» DESCRIPTION OF THE TASK
Only one stretch of the data below is needed. Output the lines from the one with "Click the Mean/Goal textarea resize handle" up to and including the one with "Given: Toggle the", exactly as they stand.

═════ RECORDS FOR THIS EXERCISE

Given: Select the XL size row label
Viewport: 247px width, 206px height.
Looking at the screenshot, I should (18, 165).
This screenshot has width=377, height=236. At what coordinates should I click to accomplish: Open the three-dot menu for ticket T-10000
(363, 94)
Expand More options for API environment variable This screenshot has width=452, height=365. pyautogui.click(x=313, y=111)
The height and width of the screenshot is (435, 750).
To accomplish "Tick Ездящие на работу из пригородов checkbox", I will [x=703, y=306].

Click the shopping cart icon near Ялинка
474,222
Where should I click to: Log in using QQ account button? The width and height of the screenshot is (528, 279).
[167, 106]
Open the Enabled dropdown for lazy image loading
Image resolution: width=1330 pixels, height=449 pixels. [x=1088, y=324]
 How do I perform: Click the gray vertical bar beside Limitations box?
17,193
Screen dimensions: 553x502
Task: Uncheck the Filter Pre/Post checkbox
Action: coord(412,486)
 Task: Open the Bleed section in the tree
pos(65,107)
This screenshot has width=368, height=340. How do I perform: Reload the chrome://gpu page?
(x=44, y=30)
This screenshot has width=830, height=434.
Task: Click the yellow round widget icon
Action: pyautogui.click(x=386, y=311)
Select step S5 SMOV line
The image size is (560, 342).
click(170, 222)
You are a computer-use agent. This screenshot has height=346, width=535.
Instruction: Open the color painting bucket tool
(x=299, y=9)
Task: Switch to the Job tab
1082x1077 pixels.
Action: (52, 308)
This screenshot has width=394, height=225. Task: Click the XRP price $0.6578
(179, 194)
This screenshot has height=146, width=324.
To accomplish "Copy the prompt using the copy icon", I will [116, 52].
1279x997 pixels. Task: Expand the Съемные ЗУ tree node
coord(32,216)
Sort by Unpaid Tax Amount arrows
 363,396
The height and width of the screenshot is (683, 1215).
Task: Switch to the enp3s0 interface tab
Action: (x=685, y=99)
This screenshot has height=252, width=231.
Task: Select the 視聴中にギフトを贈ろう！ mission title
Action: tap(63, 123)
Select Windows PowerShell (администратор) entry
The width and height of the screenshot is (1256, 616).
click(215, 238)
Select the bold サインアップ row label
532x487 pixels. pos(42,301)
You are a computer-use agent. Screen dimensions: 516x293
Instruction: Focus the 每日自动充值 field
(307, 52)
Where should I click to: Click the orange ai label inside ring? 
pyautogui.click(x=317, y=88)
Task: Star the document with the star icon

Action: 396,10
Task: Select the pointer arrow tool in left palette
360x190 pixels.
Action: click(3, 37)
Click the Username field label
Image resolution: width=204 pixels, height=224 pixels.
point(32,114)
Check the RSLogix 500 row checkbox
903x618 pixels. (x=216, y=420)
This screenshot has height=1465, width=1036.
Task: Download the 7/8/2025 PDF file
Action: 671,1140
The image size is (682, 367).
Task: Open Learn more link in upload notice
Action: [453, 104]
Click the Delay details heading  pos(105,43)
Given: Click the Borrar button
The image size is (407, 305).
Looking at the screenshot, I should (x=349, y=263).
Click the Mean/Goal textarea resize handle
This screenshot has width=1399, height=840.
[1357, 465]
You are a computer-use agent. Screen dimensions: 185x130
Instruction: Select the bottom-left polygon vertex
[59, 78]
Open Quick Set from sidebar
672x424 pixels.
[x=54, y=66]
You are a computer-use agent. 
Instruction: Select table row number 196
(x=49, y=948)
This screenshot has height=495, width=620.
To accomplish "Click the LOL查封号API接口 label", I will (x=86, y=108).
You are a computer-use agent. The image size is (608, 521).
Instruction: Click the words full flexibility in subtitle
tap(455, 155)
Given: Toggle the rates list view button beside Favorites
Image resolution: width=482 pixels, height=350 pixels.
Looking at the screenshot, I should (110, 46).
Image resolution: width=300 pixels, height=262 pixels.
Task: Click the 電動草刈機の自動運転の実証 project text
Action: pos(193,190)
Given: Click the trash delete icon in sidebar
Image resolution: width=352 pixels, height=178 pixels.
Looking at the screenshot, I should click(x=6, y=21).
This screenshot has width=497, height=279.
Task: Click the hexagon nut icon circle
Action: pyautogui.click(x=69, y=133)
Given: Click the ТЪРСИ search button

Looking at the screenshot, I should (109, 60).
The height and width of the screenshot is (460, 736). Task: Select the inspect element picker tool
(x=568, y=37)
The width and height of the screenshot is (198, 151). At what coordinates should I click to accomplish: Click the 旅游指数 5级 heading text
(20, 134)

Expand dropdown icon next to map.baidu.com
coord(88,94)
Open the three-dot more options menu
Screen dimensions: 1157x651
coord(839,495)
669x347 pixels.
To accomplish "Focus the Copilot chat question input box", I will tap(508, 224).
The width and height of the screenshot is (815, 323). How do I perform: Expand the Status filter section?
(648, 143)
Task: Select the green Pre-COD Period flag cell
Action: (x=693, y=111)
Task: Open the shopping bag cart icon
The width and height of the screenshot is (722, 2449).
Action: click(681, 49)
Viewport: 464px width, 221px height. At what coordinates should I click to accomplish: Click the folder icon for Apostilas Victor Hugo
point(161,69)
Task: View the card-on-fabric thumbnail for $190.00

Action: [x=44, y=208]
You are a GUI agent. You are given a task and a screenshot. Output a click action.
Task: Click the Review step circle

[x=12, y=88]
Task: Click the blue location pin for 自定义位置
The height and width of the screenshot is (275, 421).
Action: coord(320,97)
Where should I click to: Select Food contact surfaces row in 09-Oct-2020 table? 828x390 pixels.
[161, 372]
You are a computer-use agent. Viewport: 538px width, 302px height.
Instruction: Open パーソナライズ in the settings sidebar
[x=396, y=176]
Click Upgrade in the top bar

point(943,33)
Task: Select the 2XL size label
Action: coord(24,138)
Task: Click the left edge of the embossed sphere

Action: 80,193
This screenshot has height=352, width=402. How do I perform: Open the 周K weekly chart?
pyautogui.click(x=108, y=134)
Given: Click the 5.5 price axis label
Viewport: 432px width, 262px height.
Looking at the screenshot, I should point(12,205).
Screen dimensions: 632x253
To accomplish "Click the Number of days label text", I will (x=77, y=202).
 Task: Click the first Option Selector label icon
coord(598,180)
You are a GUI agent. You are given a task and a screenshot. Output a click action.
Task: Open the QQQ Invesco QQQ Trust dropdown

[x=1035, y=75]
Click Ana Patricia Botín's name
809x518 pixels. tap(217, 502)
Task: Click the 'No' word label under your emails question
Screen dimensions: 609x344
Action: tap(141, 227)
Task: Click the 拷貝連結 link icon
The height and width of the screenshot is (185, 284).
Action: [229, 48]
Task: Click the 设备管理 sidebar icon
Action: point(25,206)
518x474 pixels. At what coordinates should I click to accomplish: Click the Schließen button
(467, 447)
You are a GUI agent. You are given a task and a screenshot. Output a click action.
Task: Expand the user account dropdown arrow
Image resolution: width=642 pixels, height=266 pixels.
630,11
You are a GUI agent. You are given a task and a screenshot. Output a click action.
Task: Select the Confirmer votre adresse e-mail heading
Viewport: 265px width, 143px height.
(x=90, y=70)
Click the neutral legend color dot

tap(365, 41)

══════════

» SOLUTION FOR THIS PROBLEM
Click the Mean/Goal textarea resize handle
This screenshot has width=1399, height=840.
[1357, 465]
You are a computer-use agent. Screen dimensions: 185x130
Instruction: Select the bottom-left polygon vertex
[59, 78]
Open Quick Set from sidebar
672x424 pixels.
[x=54, y=66]
You are a computer-use agent. 
Instruction: Select table row number 196
(x=49, y=948)
This screenshot has height=495, width=620.
To accomplish "Click the LOL查封号API接口 label", I will (x=86, y=108).
You are a computer-use agent. The image size is (608, 521).
Instruction: Click the words full flexibility in subtitle
tap(455, 155)
Given: Toggle the rates list view button beside Favorites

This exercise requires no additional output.